Ignoring the usual spring volatility, underlying inflation in the eurozone has remained stuck at around 1%, confounding the ECB’s long-standing expectation of a pick-up.
Growth rates in compensation and unit labour costs have accelerated but this has led to compressed profit margins rather than higher core inflation rates.
With an eye on Japan’s experience, the ECB has been aiming to achieve a large “buffer” to ward off potential deflationary risks during a subsequent downturn.
Its inability to achieve that objective is a worry, given the maturity of the current economic expansion and an abundance of risks.
The period from March to June is often characterised by exceptionally high volatility in HICP inflation rates in the eurozone due to seasonal distortions. This year has been no exception. Look through the noise, however, and the core inflation rate has been stuck at around 1% for the best part of two years, continually undershooting the ECB’s “below but close to 2%” goal (see first chart).
The ECB has been expecting the sharp pick-up in compensation and unit labour cost growth rates (both have been increasing by over 2% y/y in the past few quarters) to filter through to higher core inflation. But this has not been happening and the pattern of ECB forecasts of core inflation having to be repeatedly revised downwards has continued (see second chart).
The ECB initially ascribed the lack of pass-through to lags but as the acceleration in unit labour cost growth has been evident since late 2017, it is clearly more than that. The squeeze on profit margins has proven very persistent and while firms would like to rebuild their margins, they are reluctant to do so in the current sluggish economic environment for fear of losing market share. We have assumed in our baseline forecast a modest and gradual pass-through from prior gains in labour costs into core inflation during 2020 and 2021. But the risks increasingly look skewed to the downside.
In the period after the eurozone crisis, from 2013 to 2016, the ECB was rightly anxious about the threat of a debt-deflation trap emerging. Those concerns faded as the stream of policy stimulus boosted economic growth and the output gap narrowed. But the inflationary “buffer” which the ECB was hoping to generate ahead of a subsequent downturn has proved elusive.

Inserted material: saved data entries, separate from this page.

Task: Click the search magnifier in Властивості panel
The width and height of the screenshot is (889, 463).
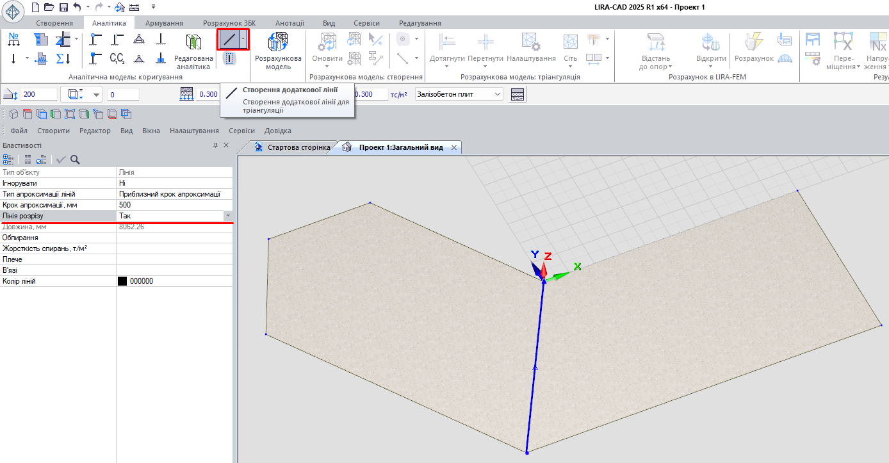Action: point(75,159)
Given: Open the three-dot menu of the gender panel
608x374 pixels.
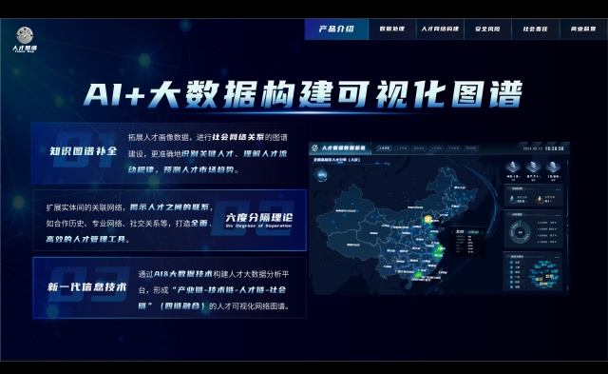Looking at the screenshot, I should click(x=558, y=189).

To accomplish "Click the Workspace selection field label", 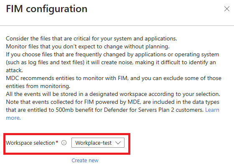I will [x=30, y=143].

A reprise of the ECB’s analysis on this issue in the post-crisis years highlights multiple concerns associated with low inflation. One is that it complicates relative price adjustments between eurozone member states. In other words, in the absence of higher inflation rates in the hitherto more competitive countries (e.g. Germany), those seeking to improve their relative competitiveness are more susceptible to deflation, which could worsen already onerous debt burdens in many of them (e.g. Italy).
Another issue is the need to anchor expectations to make sure that temporary movements in inflation do not feed into wages and prices and hence become permanent. This has looked increasingly worrisome recently (see third chart). As inflation expectations fall, real interest rates rise and given the limits to how far nominal short-term rates can be lowered, monetary conditions could end up tightening.

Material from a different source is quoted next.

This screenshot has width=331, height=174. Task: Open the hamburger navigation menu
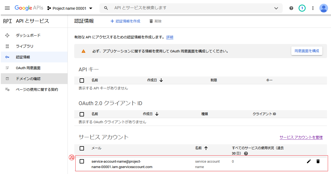point(7,8)
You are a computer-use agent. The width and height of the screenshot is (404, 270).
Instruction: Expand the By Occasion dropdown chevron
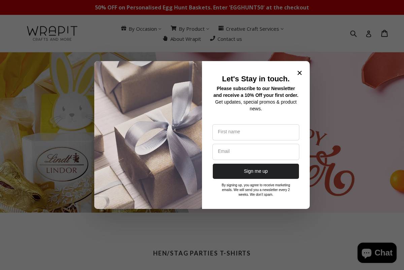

Parallels were also drawn with the post-bubble Japanese experience: i.e. successively lower peaks in core inflation during each expansion, followed by a series of downturns which eventually tipped the economy into deflation. A key ECB objective, therefore, was to build a sufficient “buffer” to avoid such an outcome.
Arguments against a Japan-like scenario occurring in the eurozone include the continued ability of policy makers, when working in concert, to reflate the economy, plus the historical downward rigidity of wages and prices in Europe. But how convincing are those arguments currently?
Regarding the former issue, the ECB has already signalled that the door is open to additional QE and a lower deposit facility rate. We expect both to be announced in Q3. But as we outlined in our recent Special Report, the impact of additional monetary policy easing will be limited. Other policy levers, including fiscal stimulus, will need to be used much more effectively and we have doubts about the efficacy of the policy framework in the eurozone. Regarding the latter issue, historically there have been rigidities in wage and price setting. But that may not apply to the same extent post-crisis given the various supply side reforms which have been introduced.
In our baseline scenario, we do not expect a severe shock to push the eurozone into a downward spiral. We expect low but relatively stable growth and inflation rates in the coming years. However, we are cognisant of alternative scenarios, particularly lower probability-higher impact type outcomes. The absence of an inflation “buffer” in the eurozone so late in the cycle is a cause for concern in that respect.